## EXERCISE PROMPT
Set down all the entries again, word for word.

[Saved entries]
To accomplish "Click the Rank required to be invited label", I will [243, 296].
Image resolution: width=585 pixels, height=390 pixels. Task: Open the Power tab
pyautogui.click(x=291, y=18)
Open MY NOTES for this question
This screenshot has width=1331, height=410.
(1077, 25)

## ANSWER
To accomplish "Click the Rank required to be invited label", I will [243, 296].
Image resolution: width=585 pixels, height=390 pixels. Task: Open the Power tab
pyautogui.click(x=291, y=18)
Open MY NOTES for this question
This screenshot has width=1331, height=410.
(1077, 25)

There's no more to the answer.